» **Selected text**:
┄┄┄┄┄┄┄┄┄┄┄┄┄┄┄┄┄┄┄┄
6/24/2014

Strong Art Fair Sales


The UK Telegraph has an interesting article comparing the auction and gallery/art fair markets. The article looks at the recent strong sales of dealers at Art Basel offering nearly $4 billion in art. The article states by the second day dealers had sold nearly $100 million of works at the popular contemporary art fair. And, the sales were not only at the top end, as reports were showing strong sales in the middle market. The fair expects to draw 92,000 visitor/collectors with 285 dealers.

The Telegraph reports
In May, the New York auctions of Impressionist, modern and contemporary art amassed a record $2.2 billion (£1.3 billion) of sales in two weeks. Last week, 285 dealers offered an estimated $4 billion of works at the Art Basel fair in what was the biggest challenge to the auction houses’ perceived dominance of the art market.

Early signs were that the challenge was real. Before the first day was out, public relations agents had fed journalists a list of sales by 11 galleries worth over $55 million. New York’s Lehmann Maupin gallery made 19 sales for a total of $1.8 million. White Cube sold 10 works totalling more than $15 million, among them Damien Hirst’s Nothing Is a Problem For Me (1992), one of only four large-scale medicine cabinets made by the artist, for $6 million.

Lisson gallery sold $4 million of art in a day including a large driftwood sculpture by land artist Richard Long for about £300,000, far more than his work has ever sold for at auction. New York’s Per Skarstedt sold three works for $38.2 million, which featured the top sale of the fair, a large, pink self-portrait by Andy Warhol wearing his “fright wig” for $32 million, equalling the auction record for a Warhol self-portrait.

With a retrospective at the Whitney Museum of American Art looming, Jeff Koons was in plentiful supply, notably at David Zwirner, where a blue stainless steel dolphin sold for $5 million, and at Almine Rech, recently opened in London, where two sculptures based on figures from antiquity that Picasso once owned, each balancing blue balls on their shoulders, sold for between $1.6 million and $2 million each.

By day two, 20 galleries had reportedly sold more than $100 million of art; but that was still only a fraction of the business being done. Beyond the PR hype, the middle market was doing well. This was the first fair for London’s Mayor gallery since it was unceremoniously ousted by developers from its historic site in Cork Street, so all the more important it did well. And by day two the gallery had sold 19 abstract and kinetic Fifties and Sixties works by European and Latin American artists for between $10,000 and $350,000 each.
┄┄┄┄┄┄┄┄┄┄┄┄┄┄┄┄┄┄┄┄
» **Dataset**:
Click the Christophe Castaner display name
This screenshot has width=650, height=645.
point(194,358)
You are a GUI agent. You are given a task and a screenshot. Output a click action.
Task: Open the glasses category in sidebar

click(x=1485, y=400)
┄┄┄┄┄┄┄┄┄┄┄┄┄┄┄┄┄┄┄┄
» **Task requirements**:
**a)** In the text on Art Basel sales, rewrite the passage that begins at the words "With a retrospective" and ends after "and $2 million each.", substituting "whale" for "dolphin".
**b)** According to the text on Art Basel sales, for what price did White Cube sell Damien Hirst's Nothing Is a Problem For Me?
**c)** Continue the text on Art Basel sales from its final sentence.

» **Answers to the exercise**:
**a)**
With a retrospective at the Whitney Museum of American Art looming, Jeff Koons was in plentiful supply, notably at David Zwirner, where a blue stainless steel whale sold for $5 million, and at Almine Rech, recently opened in London, where two sculptures based on figures from antiquity that Picasso once owned, each balancing blue balls on their shoulders, sold for between $1.6 million and $2 million each.

**b)** $6 million

**c)**
Much of this early activity could be attributed to pre-fair marketing by the galleries. At an opening night dinner given by Vienna dealer Ursula Krinzinger, Hamburg collector Harald Falckenberg told me he had bought quite a few things, but two weeks earlier – in other words, he had been sent emailed images by exhibitors and bought the best examples before the fair opened.

Still, there was the usual competitive charge by collectors as the doors opened. Three made a bee-line for a $40,000 sculpture of an outsize Swiss pocket knife by Mexican artist Pedro Reyes, at the Luisa Strina gallery from Brazil, and two were left somewhat disgruntled. Andrea Rosen reportedly sold 75 per cent of her stand in two hours. Thomas Dane sold out his stand on day one. One of his exhibits was a drawing made by bouncing a basketball against a sheet of paper by black American artist David Hammons.

It’s hard to acquire this artist’s work because he doesn’t have a gallery, and this was snapped up for $600,000. “There are crises everywhere, but not in luxury,” commented French- Moroccan artist Majida Khattari, who was visiting the fair.

For some, a sense of humour counts for something in this market. An early-19th century portrait of six children with red noses added by 70-year-old German artist Hans-Peter Feldmann, who exhibited at the Serpentine Gallery two years ago, sold for €100,000 (£80,000), far exceeding anything Feldmann has made at auction. A looping sculpture made with cardboard lavatory roll tubes by Austrian artist Heimo Zobernig was snapped up for €60,000, again surpassing his auction record.

On the way out, I stopped off to savour a new performance art feature of the fair. The piece was devised by Tino Sehgal, the front runner for last year’s Turner Prize, and involved two members of his gallery’s staff conversing with the audience as if they were would-be clients. Unrehearsed and speaking each word alternately, the staff resembled clowns. “Do – you – have – any?” they asked, and then danced around the crowd singing, again in alternate but clearly rehearsed words, “This – is – all – soooh – contemporary.” It seemed a suitably irreverent note on which to say farewell to this year’s fair, the talk of more than $1 billion of sales, and to the other 92,000 art fans who had jostled their way around it.